**Problem requirements**
Once you have read the records below, print them again exactly as they stand.

[Data excerpts]

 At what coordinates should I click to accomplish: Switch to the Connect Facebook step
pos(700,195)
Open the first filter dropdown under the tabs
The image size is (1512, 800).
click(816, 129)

**Expected answer**
 At what coordinates should I click to accomplish: Switch to the Connect Facebook step
pos(700,195)
Open the first filter dropdown under the tabs
The image size is (1512, 800).
click(816, 129)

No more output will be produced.